Accurate blood tests for Alzheimer’s disease (AD) are critical tools that have the potential to revolutionize dementia research, clinical trials and clinical care. Models combining blood-based biomarkers that represent multiple aspects of AD brain pathology with key individual level factors may improve prediction of AD dementia.
For 80 years after Alois Alzheimer identified the hallmark amyloid plaques and tau tangles of his eponymous dementing illness, Alzheimer’s disease (AD) was only definitively diagnosed after an autopsy. Then, in the 1980s and 1990s, it was discovered that cerebrospinal fluid (CSF) levels of amyloid-β peptide 42 (Aβ42) and tau are correlated with AD neuropathology. In the 2000s, amyloid-binding radiotracers enabled imaging of amyloid plaques by positron emission tomography (PET). More recently, tau radiotracers have revealed the distribution of tangle pathology. Although many investigators worked for decades to develop blood tests for AD, this goal was so elusive that it was referred to as the ‘holy grail’ of AD research. Fortunately, technical improvements in the sensitivity and precision of assays were achieved, and groups began reporting on very promising assays for blood-based AD biomarkers beginning in 2017. Multiple assays have now demonstrated that the ratio of two forms of amyloid-β peptide (Aβ42/Aβ40) in plasma is highly concordant with amyloid PET1,2,3. Plasma levels of phosphorylated tau (P-tau) isoforms, including tau phosphorylated at 181 (P-tau181) and 217 (P-tau217), are not only highly concordant with amyloid PET, but are also associated with the degree of cognitive impairment4,5,6,7,8. Neurofilament light (NfL), which appears to be elevated in many neurological disorders, may also be helpful in predicting cognitive impairment9,10. It seems likely that a single blood sample will soon allow AD to be diagnosed with high confidence in living individuals.

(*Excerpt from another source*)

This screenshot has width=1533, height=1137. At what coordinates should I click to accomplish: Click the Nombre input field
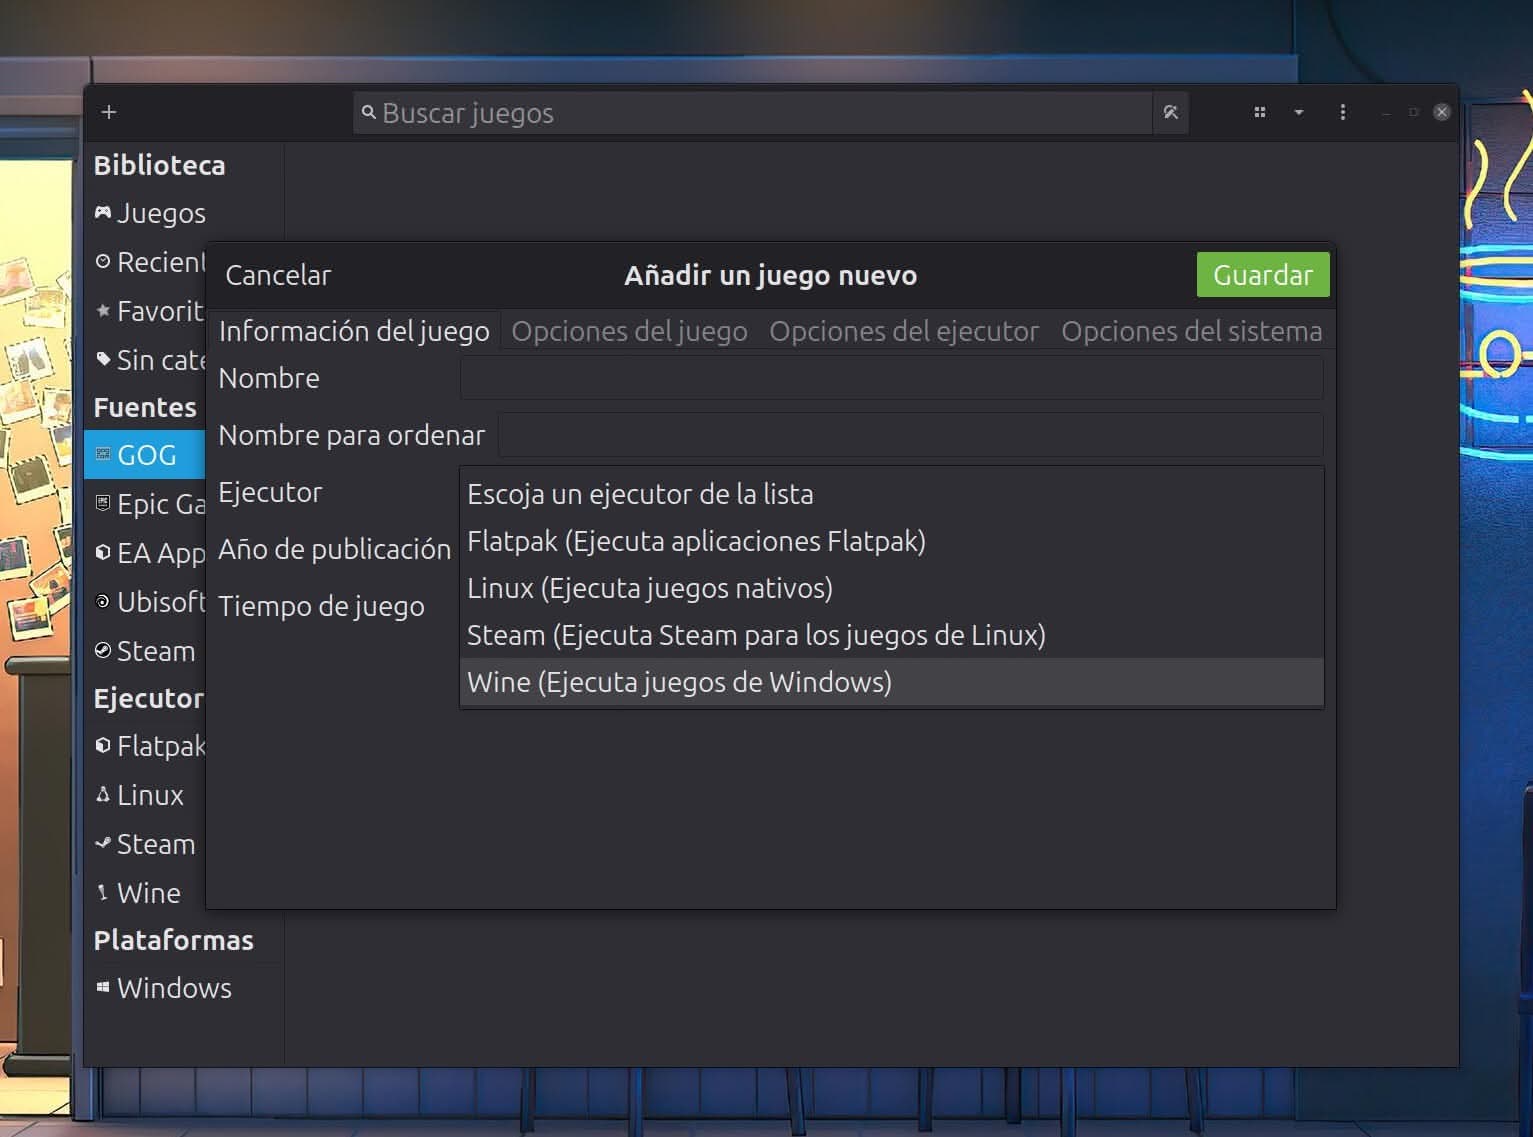pos(890,377)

While most studies have evaluated each analyte in isolation, a study in this issue of Nature Aging by Cullen et al. investigated whether combining measures of three blood-based biomarkers better predicts cognitive decline and progression of individuals with mild cognitive impairment (MCI) to AD dementia11. The study examined whether individuals progressed to AD dementia over four years, as predicted by plasma Aβ42/Aβ40, P-tau181 and NfL. Interestingly, the best performing model included plasma P-tau181 and NfL (area under the receiver operating curve of 0.88), but did not improve with addition of Aβ42/Aβ40. This finding makes sense within the context of a large body of work in AD suggesting that biomarkers of tau and neurodegeneration are more tightly linked to cognition than biomarkers of amyloid. However, models with Aβ42/Aβ40 and NfL performed almost as well, suggesting that Aβ42/Aβ40 and P-tau181 provide redundant information, while NfL provides complementary information to both Aβ42/Aβ40 and P-tau181. Notably, the model incorporating P-tau181 and NfL performed similarly to CSF biomarkers and was superior to a model of covariates without blood-based biomarkers. In future studies, it will be important to determine which combination of blood-based measures best predicts progression from cognitive normality, rather than MCI, to very mild AD dementia; it is possible that plasma Aβ42/Aβ40 may improve prediction of progression at this earlier stage of disease. A strength of the Cullen et al. study is that analyses were initially performed in the Swedish BioFINDER study and then validated in the Alzheimer’s Disease Neuroimaging Initiative study. Additionally, Cullen et al. created an online calculator that incorporates blood-based biomarker levels and individual level factors (age, sex, baseline cognitive performance and biomarker status) to predict prognosis. Models such as these may provide more accurate prediction of future AD dementia risk compared to current approaches, which often apply a single, dichotomous biomarker cut-off (for example, for amyloid PET status) to stratify AD dementia risk, regardless of individual characteristics (Fig. 1).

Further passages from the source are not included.